Trim unwanted fat from the leftover prime rib.Slice the beef into 1" x 2" pieces.Reserve aside until ready to use.
Preparing Ingredients for the Sauce
Saute the Onions in the vegetable oil over medium high heat until translucent.
Add the Mushrooms and saute until they begin to sweat about 1-2 minutes.
Add the Dijon Mustard and saute to combine with the Onions and Mushrooms. Allow the mustard to toast in the pan to develop depth of flavor.
Add the butter, melt and mix to combine with vegetables and mutard.
Add the flour and mix to combine in the pan to make a roux.
Add the Beef Broth in ½ cup increments. Whisking to combine and break apart the roux. Between each addition of liquid.This is the opportunity to break down the roux.
Once the roux has broken apart, add the remaining broth.

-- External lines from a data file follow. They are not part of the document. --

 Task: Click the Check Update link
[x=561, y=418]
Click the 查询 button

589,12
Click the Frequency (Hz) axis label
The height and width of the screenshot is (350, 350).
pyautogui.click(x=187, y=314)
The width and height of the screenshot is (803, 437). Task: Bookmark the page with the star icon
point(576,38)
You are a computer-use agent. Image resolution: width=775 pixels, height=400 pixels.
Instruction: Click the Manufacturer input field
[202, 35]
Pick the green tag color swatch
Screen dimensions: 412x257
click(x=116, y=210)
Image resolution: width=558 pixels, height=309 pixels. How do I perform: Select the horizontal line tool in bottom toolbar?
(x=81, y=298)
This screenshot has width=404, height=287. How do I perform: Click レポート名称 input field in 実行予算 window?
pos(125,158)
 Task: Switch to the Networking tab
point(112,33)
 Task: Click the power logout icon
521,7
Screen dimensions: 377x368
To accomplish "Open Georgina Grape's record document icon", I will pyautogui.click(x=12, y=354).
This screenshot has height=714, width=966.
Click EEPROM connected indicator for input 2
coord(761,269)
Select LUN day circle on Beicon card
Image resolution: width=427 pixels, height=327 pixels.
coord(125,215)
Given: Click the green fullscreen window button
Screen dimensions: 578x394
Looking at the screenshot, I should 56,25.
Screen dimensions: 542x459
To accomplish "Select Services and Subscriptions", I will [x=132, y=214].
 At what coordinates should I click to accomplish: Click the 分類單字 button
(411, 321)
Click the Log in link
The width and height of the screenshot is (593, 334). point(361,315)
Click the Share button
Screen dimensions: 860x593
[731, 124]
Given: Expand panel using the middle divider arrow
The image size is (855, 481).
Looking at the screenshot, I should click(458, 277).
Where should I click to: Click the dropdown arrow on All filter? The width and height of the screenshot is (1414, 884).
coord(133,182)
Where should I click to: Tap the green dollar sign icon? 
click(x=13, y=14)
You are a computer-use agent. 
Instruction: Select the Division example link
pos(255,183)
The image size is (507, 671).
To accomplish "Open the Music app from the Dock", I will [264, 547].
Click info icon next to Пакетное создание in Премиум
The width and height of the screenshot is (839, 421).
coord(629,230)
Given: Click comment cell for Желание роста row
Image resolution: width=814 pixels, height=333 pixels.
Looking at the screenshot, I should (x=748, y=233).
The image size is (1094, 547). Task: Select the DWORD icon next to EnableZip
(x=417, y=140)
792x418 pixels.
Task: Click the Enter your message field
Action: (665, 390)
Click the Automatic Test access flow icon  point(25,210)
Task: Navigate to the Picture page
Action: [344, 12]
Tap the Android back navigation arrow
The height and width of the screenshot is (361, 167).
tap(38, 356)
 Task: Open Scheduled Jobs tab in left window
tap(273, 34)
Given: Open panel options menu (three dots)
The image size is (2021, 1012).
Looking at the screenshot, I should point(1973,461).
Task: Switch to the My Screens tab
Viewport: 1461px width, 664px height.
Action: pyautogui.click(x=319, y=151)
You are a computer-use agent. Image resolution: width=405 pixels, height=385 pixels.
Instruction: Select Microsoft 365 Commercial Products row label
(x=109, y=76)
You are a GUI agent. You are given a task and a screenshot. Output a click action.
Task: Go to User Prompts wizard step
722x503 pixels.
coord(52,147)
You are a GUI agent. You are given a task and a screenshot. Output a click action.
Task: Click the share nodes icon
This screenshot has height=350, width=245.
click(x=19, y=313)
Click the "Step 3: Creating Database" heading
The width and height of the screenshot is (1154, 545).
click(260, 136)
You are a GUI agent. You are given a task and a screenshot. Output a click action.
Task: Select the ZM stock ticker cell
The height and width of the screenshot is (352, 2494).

Add the Worcestershire Sauce.
Bring the sauce to a boil and reduce to a simmer.
Add the sliced Prime Rib to the pan.
Simmer the sauce with the beef until thickened and the beef has been heated.Approximately 2-3 minutes.
Cook the Egg Noodles and drain.I do not recommend adding oil to the cooked egg noodles. The sauce will adhere to the noodles better.Plate the Prime Rib Beef Stroganoff over the cooked Egg Noodles.Garnish with a tablespoon of sour cream and a dash of Paprika if desired.